In BVerfGE 30, 1, 24 – Abhör-Urteil – heißt es:

„Art. 79 Abs. 3 GG als Schranke für den verfassungsändernden Gesetzgeber hat den Sinn zu verhindern, dass die geltende Verfassungsordnung in ihrer Substanz, in ihren Grundlagen auf dem formal-legalistischen Weg eines verfassungsändernden Gesetzes beseitigt und zur nachträglichen Legalisierung eines totalitären Regimes missbraucht werden kann. Die Vorschrift verbietet also eine prinzipielle Preisgabe der dort genannten Grundsätze.“60

57Das Grundgesetz legt also selbst fest, welche seiner Inhalte dem Ewigkeitsanspruch unterliegen und nicht Gegenstand einer Verfassungsänderung sein dürfen. Die Funktion des Art. 79 Abs. 3 GG liegt in der materiellen Bindung der verfassungsändernden Gewalt. Über die Bindung der verfassunggebenden Gewalt sagt Art. 79 Abs. 3 GG nichts aus.
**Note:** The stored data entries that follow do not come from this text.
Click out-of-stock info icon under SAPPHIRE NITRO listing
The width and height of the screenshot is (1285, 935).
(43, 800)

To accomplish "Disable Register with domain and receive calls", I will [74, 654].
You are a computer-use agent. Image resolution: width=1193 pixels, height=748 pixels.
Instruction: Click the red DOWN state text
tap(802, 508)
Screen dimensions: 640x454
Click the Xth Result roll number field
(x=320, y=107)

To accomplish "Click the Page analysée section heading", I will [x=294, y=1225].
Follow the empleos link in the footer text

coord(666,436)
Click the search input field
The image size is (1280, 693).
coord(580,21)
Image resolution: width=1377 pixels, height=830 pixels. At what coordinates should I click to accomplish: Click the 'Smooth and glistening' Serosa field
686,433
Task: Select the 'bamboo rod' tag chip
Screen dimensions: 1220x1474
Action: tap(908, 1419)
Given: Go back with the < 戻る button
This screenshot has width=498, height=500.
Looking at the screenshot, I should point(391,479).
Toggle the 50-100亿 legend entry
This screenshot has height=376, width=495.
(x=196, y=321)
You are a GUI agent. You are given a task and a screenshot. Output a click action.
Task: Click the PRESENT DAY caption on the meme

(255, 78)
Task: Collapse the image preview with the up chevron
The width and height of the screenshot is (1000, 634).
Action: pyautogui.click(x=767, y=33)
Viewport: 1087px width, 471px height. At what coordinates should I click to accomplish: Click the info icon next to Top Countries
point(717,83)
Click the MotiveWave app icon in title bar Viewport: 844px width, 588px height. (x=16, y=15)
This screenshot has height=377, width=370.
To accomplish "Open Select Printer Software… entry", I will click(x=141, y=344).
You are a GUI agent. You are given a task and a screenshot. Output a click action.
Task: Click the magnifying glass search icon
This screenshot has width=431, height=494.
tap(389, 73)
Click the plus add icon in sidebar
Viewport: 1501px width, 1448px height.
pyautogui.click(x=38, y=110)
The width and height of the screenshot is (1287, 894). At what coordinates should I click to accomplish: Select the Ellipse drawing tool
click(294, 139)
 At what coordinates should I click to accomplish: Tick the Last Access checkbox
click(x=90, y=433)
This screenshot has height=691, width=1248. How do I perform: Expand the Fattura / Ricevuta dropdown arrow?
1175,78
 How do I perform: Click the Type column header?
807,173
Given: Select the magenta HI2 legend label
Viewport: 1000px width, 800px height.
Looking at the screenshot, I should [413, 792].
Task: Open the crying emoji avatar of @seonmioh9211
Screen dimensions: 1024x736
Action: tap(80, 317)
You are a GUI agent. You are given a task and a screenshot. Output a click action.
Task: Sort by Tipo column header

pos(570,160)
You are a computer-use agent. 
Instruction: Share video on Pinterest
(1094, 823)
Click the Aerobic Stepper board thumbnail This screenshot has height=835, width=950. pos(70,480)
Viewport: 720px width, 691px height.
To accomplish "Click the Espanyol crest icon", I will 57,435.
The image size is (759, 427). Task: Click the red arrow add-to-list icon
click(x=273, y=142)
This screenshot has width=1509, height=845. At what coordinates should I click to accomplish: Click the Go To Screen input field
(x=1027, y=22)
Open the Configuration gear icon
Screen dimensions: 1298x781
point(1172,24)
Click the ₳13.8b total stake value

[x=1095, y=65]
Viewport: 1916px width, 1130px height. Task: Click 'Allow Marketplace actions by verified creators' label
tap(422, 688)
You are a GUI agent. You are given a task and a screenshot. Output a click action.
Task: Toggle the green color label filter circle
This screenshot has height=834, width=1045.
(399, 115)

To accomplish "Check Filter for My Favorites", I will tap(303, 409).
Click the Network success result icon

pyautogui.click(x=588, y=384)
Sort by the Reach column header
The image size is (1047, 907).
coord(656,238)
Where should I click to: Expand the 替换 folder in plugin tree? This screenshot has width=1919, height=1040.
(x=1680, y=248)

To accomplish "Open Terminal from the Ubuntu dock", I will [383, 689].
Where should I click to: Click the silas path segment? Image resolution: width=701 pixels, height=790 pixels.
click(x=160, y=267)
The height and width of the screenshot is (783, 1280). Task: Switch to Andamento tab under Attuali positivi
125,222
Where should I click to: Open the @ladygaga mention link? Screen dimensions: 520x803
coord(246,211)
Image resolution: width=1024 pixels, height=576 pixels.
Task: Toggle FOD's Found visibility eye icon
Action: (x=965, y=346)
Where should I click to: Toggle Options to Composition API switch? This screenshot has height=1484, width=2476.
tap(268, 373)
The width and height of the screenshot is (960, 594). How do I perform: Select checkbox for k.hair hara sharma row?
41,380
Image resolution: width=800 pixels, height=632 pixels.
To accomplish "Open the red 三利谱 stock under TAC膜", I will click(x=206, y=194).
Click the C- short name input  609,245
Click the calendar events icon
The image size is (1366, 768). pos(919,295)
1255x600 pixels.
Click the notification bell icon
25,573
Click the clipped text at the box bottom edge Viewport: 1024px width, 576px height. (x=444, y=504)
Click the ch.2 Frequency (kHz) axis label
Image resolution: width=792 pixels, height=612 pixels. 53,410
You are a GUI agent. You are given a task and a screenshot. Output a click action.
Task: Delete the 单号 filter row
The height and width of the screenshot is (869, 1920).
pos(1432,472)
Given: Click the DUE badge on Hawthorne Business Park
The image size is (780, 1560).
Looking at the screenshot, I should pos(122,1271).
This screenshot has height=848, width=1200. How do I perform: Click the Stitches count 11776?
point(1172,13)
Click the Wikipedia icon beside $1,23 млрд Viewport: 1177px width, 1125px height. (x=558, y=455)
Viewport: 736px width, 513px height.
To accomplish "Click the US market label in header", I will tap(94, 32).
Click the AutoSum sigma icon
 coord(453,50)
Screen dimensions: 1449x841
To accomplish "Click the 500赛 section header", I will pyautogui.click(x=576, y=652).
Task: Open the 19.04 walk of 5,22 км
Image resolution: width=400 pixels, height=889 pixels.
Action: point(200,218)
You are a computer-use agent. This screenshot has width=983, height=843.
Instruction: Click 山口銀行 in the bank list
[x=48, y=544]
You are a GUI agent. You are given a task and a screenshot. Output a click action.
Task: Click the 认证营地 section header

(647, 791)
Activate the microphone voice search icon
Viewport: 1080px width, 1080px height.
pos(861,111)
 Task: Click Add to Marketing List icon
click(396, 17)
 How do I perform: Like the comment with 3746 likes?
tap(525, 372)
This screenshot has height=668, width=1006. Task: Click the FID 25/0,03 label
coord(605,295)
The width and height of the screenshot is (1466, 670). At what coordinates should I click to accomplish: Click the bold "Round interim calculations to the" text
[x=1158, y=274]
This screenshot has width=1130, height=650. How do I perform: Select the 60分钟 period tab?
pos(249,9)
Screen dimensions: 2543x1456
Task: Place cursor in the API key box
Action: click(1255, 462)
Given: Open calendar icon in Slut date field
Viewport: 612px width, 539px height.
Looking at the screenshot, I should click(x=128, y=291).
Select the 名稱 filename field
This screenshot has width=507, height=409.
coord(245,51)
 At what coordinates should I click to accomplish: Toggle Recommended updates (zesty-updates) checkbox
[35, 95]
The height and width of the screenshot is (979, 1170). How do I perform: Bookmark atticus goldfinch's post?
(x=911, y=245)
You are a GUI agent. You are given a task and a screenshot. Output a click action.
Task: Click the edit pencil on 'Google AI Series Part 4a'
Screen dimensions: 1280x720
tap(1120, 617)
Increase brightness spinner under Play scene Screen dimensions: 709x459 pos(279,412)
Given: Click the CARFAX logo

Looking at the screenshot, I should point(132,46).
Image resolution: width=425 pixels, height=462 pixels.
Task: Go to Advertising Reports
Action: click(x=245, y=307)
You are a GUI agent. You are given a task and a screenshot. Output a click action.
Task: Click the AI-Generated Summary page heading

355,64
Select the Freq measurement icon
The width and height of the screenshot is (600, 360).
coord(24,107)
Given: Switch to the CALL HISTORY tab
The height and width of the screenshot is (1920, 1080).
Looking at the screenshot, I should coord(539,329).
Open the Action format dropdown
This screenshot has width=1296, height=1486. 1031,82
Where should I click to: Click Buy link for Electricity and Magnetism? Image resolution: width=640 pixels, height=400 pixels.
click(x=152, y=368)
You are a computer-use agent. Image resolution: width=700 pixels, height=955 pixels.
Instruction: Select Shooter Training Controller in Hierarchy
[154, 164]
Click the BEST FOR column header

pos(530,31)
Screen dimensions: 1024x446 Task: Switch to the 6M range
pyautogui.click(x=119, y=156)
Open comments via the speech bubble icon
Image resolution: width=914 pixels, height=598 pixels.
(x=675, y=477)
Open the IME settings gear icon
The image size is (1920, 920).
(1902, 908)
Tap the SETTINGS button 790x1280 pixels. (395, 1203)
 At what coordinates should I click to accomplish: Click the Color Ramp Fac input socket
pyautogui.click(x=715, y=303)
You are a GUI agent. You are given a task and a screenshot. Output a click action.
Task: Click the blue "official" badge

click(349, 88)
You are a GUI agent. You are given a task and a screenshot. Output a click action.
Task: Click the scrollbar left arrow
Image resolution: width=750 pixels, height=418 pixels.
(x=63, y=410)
Das kann das Grundgesetz auch nicht, weil eine verfassungsrechtliche Bindung der verfassunggebenden Gewalt (pouvoir constituant) nicht möglich ist. Sie steht vor und über der Verfassung61. Der nichtrevolutionäre, verfahrensmäßige Weg aus dem Grundgesetz in eine andere Verfassung ist aber an die Erfordernisse des Art. 79 GG gebunden. Aus dem gleichen Grund ist die Änderung von Art. 79 Abs. 3 GG selbst unzulässig. Ansonsten bliebe es möglich, sich durch eine Verfassungsänderung den Vorgaben zu entziehen, die Art. 79 Abs. 3 GG für die staatliche Grundordnung macht62.